Ransomware 101: Understanding cyber security's biggest threat
Ransomware has no morals and it doesn't care if you provide a product, service or information, says Carey van Vlaanderen, CEO at ESET South Africa.
Ransomware is one of the biggest threats in today's security landscape; it has been on the scene for more than a decade and, as it continues to prove successful for cyber criminals, more high-profile business targets fall victim on an almost daily basis.
Ransomware is always evolving. Attackers are getting more sophisticated in how they infect systems, avoid detection and foil decryption efforts. Nobody is safe, says Carey van Vlaanderen, CEO at ESET South Africa.
Do you know what ransomware is? Do you know a filecoder from a lockscreen?
How does ransomware attack?
Ransomware is one of the worst forms of malware. Once your machine is compromised, two significant things happen.
1. The malware will start to encrypt as many files as possible. In its simplest form, this will convert the files from a readable to an unreadable format.

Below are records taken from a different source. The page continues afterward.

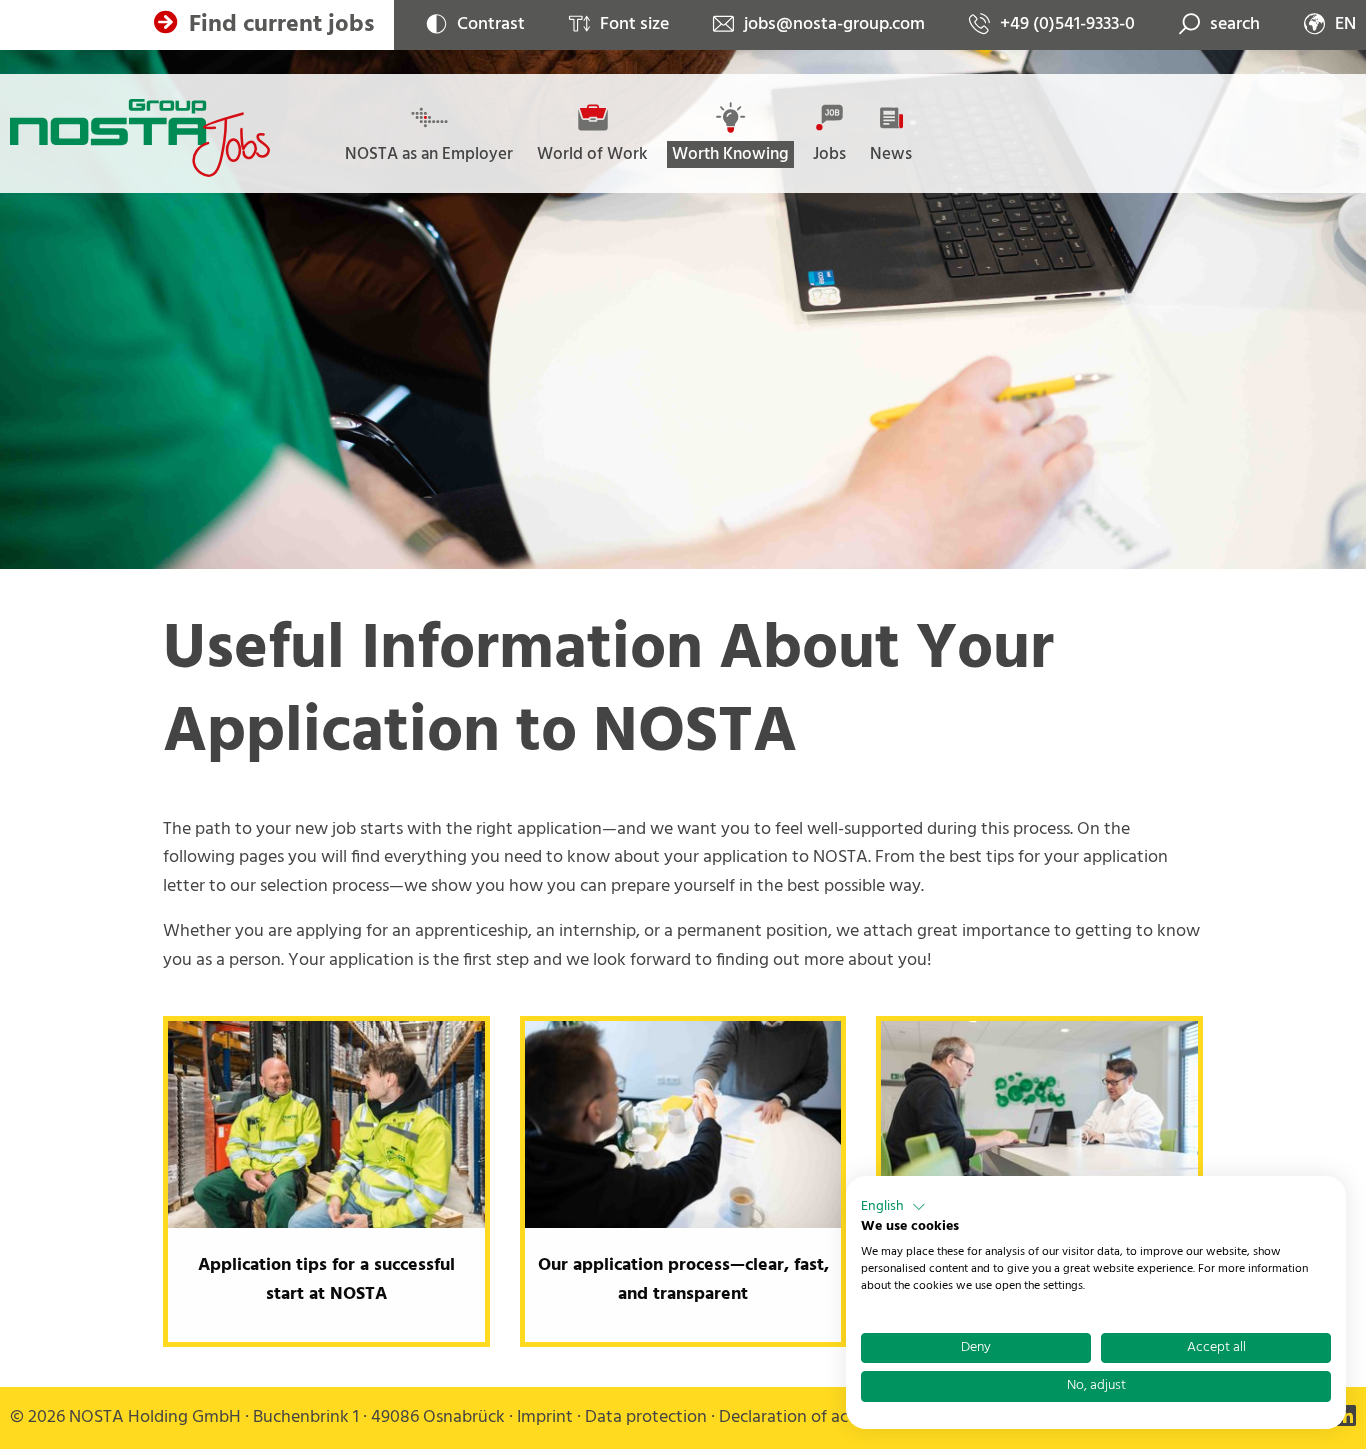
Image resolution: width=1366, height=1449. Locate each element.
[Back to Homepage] (140, 138)
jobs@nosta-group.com (834, 25)
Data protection (646, 1417)
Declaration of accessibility (820, 1417)
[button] (893, 1207)
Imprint (545, 1417)
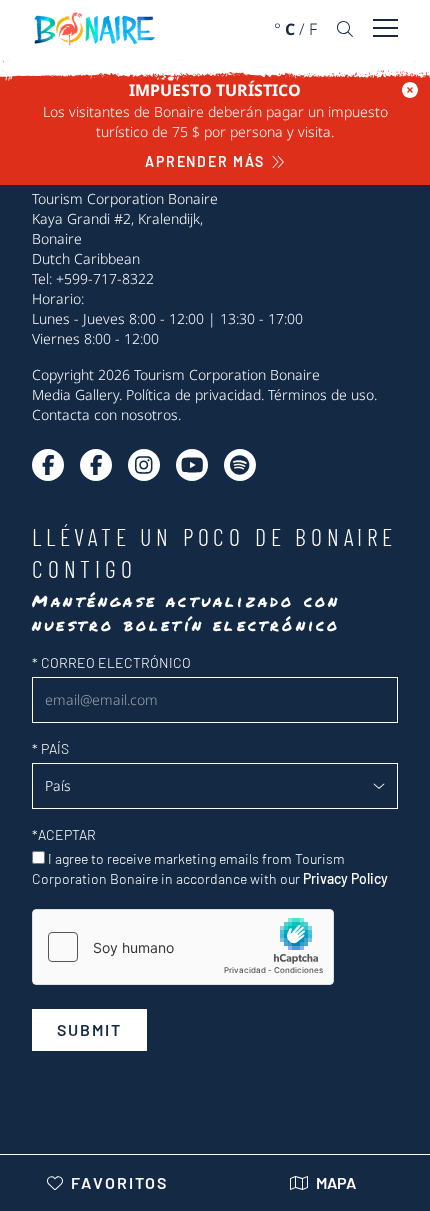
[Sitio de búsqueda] (345, 29)
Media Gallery (75, 394)
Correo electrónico (111, 662)
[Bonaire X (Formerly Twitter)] (48, 465)
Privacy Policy (345, 878)
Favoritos (119, 1182)
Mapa (336, 1182)
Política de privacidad (193, 394)
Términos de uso (321, 394)
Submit (89, 1029)
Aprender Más (204, 161)
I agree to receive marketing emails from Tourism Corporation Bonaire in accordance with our (210, 868)
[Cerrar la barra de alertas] (410, 90)
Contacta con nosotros (105, 414)
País (50, 748)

2. Then you will be sent a notification that the encryption has happened, and you will need to pay a ransom to get your files back.
The usual process is that you are required to pay a ransom in bitcoins (digital currency) to gain a code, the you will enter the code to prove you have paid the ransom, then the software will, if you're lucky, decrypt your files.

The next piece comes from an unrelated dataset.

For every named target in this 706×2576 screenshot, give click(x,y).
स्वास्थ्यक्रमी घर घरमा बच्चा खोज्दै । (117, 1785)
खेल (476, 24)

What happens when this attack takes place?
All or most of your files are encrypted; this essentially means they are wrapped in a protective program to stop you or anyone else accessing them. It's like a lock box. The files are still inside, but unless you have the key to unlock them, you cannot access them at all.
Ransomware can be a truly devastating piece of malware to hit your business; it has no morals and it doesn't care if you provide a product, service or just information. What it does is cause mayhem, worry and concern.

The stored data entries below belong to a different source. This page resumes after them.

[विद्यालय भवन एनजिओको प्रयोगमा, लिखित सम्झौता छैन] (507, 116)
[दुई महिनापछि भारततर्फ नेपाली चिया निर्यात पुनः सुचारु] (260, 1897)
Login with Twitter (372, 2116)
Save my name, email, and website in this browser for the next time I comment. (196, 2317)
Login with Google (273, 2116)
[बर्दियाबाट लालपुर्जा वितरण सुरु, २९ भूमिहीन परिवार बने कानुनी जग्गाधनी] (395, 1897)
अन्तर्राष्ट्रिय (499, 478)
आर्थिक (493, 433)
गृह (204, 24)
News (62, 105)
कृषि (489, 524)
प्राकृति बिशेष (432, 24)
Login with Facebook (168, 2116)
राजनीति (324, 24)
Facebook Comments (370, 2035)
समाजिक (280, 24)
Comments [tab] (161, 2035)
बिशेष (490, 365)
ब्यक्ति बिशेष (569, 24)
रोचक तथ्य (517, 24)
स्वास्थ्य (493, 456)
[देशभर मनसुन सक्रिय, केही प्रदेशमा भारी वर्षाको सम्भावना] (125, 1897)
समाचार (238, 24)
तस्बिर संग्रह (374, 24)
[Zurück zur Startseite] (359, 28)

Usually, the only fail-proof way of getting your data back is through backup and disaster recovery, but it's not just whether you pay up or not, it's the inconvenience your users suffer as a result. Restoring data can take hours, if not days, depending on the systems, and the actual malware must be completely eradicated from your network or it's just going to start all over again.
What is the best way to prepare for potential attacks like this?
Safeguard yourself from ransomware attacks by implementing a multi-layered approach when dealing with cyber security safety, starting with the right security software; this will allow you to detect and react to cyber threats fast and effectively.
Make sure that you have a good point-in-time backup at regular intervals stored offline and off-premises. That way, if you get compromised, it's just a case of restoring from backup once you have dealt with the initial malware infection.
Paying the ransomware is never a good idea
If you do, you will lose your money and will not always get the encryption key. You are funding their future criminal activity and, if it does not work, you will not get a refund!
Make sure your operating systems and applications are updated and that you have a good, multilayered regularly updating Internet security product.